The most serious problem in calculating mortality however is in calculating the number of undiagnosed infections. Mortality rate is, in simplified terms, number of deaths by divided by the number infections. There are huge variations in the estimations of undiagnosed cases- ranging from two to one hundred times the rates of officially diagnosed people. The result of this is that using the exact same data as another person it is possible to get mortality rates from 4.6 % to .023%, just by altering my assumption (guess) on the rate of undiagnosed infections.
There is an interesting statistical mistake that can occur in mortality calculations based on this issue. There is a simple way to increase the mortality rate for any disease to 100%- only tests the dead. Think about it.
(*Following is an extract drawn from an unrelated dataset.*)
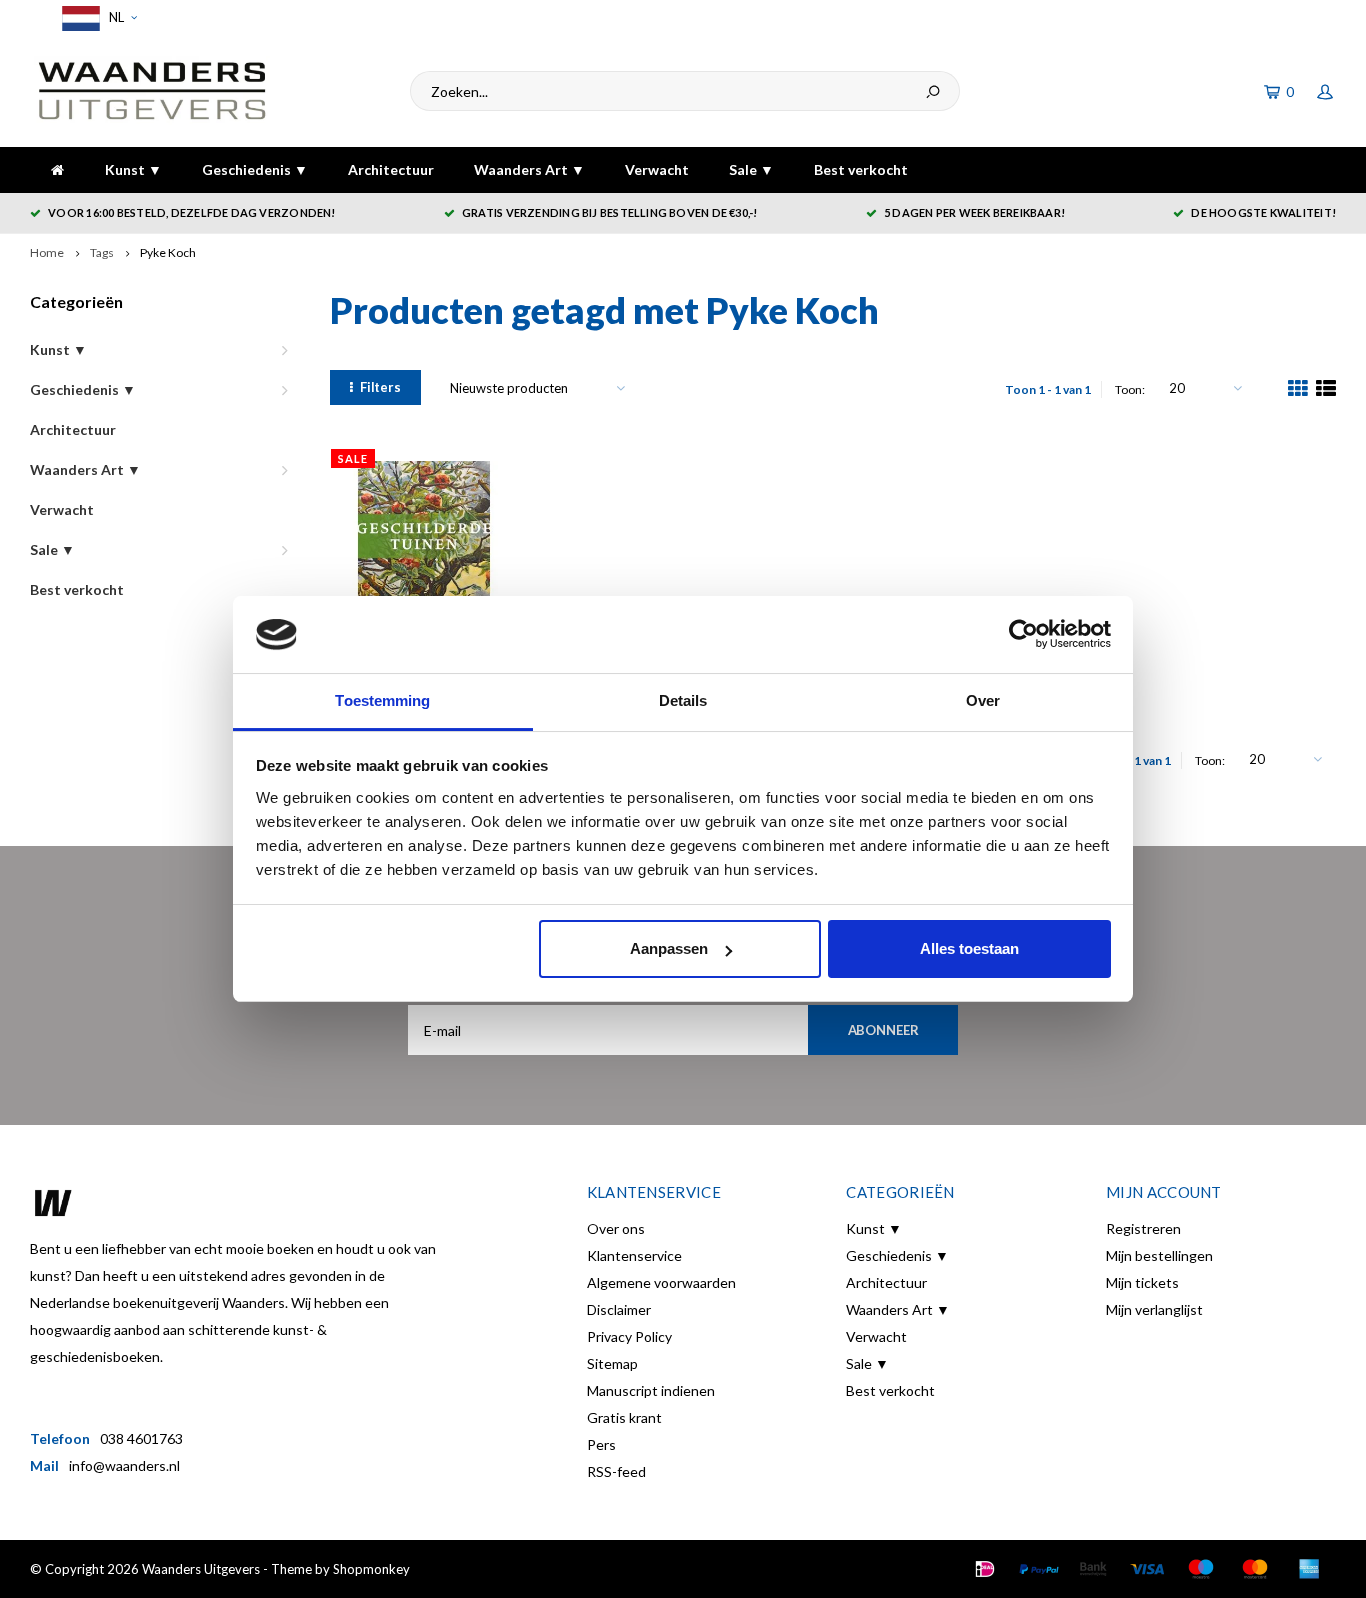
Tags (102, 252)
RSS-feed (616, 1471)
If we diagnose a particular disease only in dead people, the mortality rate becomes 100%. If we only test very sick people I we artificially inflate mortality rates by this same process.
“The line between the sublime and the ridiculous can be only one step”. Napoleon
The concern now is that the whole global response to the pandemic has been based on an estimated lethality rate of corona of at least 3%. If we have made a statistical error due to false causality and sampling error, and the rates are much lower than this, then the validity of the whole global response is in question. If the true rate is below 1 % we are looking at a powerful, but not than unusual flu. If we start getting true rates of .3% or less we are dealing with a garden variety flu. Now if , heaven forbid, the final calculations are under .1%, we have a nasty case of athletes foot. When I crunch the figures I can get estimates as low as .02% or as high as 8% depending on the statistical slight of hand I use.
We will not know for sure about the true statistics until the crisis is well and truly over. Until that time it is prudent to remember the lessons of history. If the experts failed to head Twain’s warning we will all have been witness to what will be remembered as the single greatest statistical error in human history.
The line between the sublime and the ridiculous can be only one step, especially when it comes to statistics.